И так везде и всегда по всей Элладе — с вдохновением и успехом. Поэмы о славных героях, городах и странах, захватывающие повести о минувших и грядущих днях, остроумные — то веселые, то ядовитые — стихи, высмеивающие людскую доверчивость и глупость; мудрые речи о богах, природе и ее законах — все это будоражило мысль его слушателей, открывало им новые горизонты, уносило их в какие-то неведомые, но прекрасные дали, отрывая на час — другой от мелочных, будничных забот и тревог.
Кто же он, этот рапсод, этот поэт, музыкант и сказитель занимательных легенд и басен, этот глубокий знаток «всего, что есть, что было и что будет».
Он — один из умнейших мудрецов седой старины, имя его — Ксенофан.
На родине своей, в Малой Азии, он смолоду прослыл безбожником и был изгнан оттуда. И с той поры начал он свои странствования в качестве рапсода-пропагандиста новых идей. Безбожником прозвали его не напрасно. Он не только не верил в многочисленных богов, старших и младших, которым поклонялись тогда греки, но и других учил неверию, очень тонко высмеивая всевозможные сказания о богах, считая, что в сказаниях этих все сплошь одна лишь нелепая выдумка. Остроумно вышучивал Ксенофан своих соотечественников за то, что они придумали богов «по образу и подобию своему», наградив их всеми человеческими недостатками и пороками: склонностью к интригам, дракам, обжорству, «прелюбодеянию, взаимному обману и воровству». Негры, говорил Ксенофан, изображают своих богов черными и курносыми, а фракийцы[2]
— голубоглазыми и рыжеволосыми. Так почему же думать, что греки, заставляющие своих богов и жить и действовать по-своему, правы, а негры и фракийцы ошибаются? «Ведь если бы лошади, быки, львы и другие животные имели руки и пальцы, чтобы рисовать и делать статуи, то они изобразили бы своих богов так, что они имели бы такой же вид, как и сами эти животные…»Ксенофан прослыл безбожником и не раз подвергался за это преследованиям. Да, для греков он был безбожник, ибо отрицал царившее в Древней Греции многобожие, высмеивал всю пеструю компанию греческих богов и жестоко бичевал самих греков за многочисленные религиозные предрассудки и суеверия, которыми была опутана их жизнь. Но у Ксенофана была, если хотите, своя религия. Он склонялся перед величием, всемогуществом и красотой природы, он боготворил ее. По тем временам это было явным и злостным безбожием.
Ближайшие ученики Ксенофана — о них мы знаем много больше, чем об их учителе, — в своих писаниях ни словом не обмолвились о боге в том смысле, как его понимают верующие.
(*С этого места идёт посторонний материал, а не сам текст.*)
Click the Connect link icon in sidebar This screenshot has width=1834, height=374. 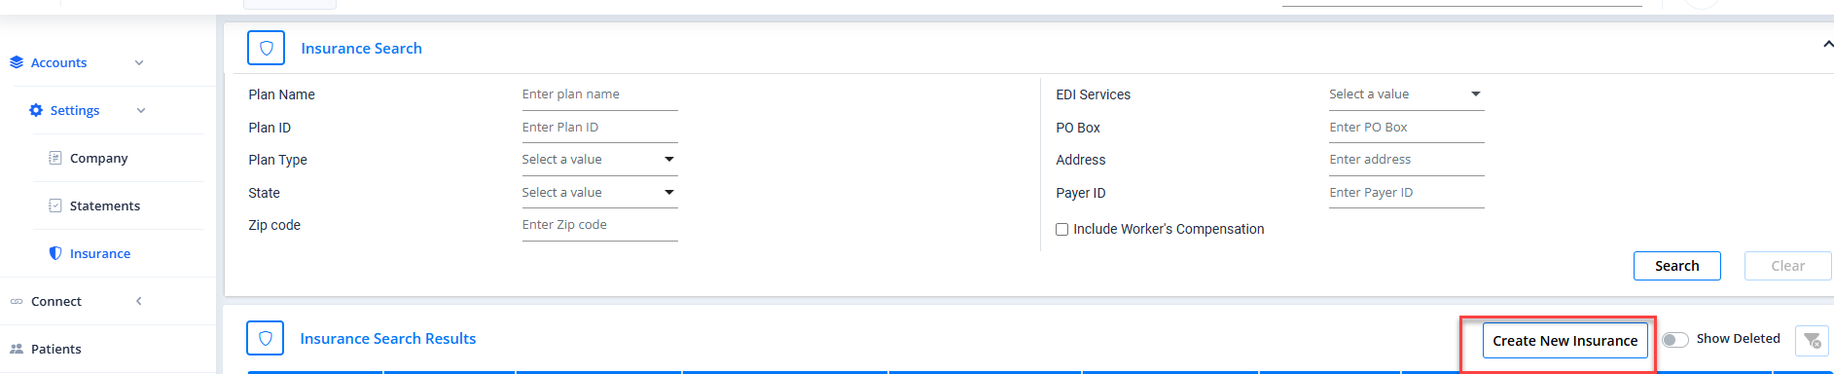coord(17,301)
У них, во всяком случае, нет «бога — творца и управителя мира», нет «отца небесного, пекущегося о детях своих», и уж конечно нет «высшего судьи, милующего праведников и карающего грешников». Стремясь заронить в умы своих соотечественников сомнение во всем, во что они по старинке слепо верили, стремясь пробудить в них критическую работу мысли, Ксенофан ничего им не навязывал, никакой догмы не создавал, никаких катехизисов не сочинял. Для мудреца, жившего за шесть веков до начала нашего летоисчисления, все это чрезвычайно революционно.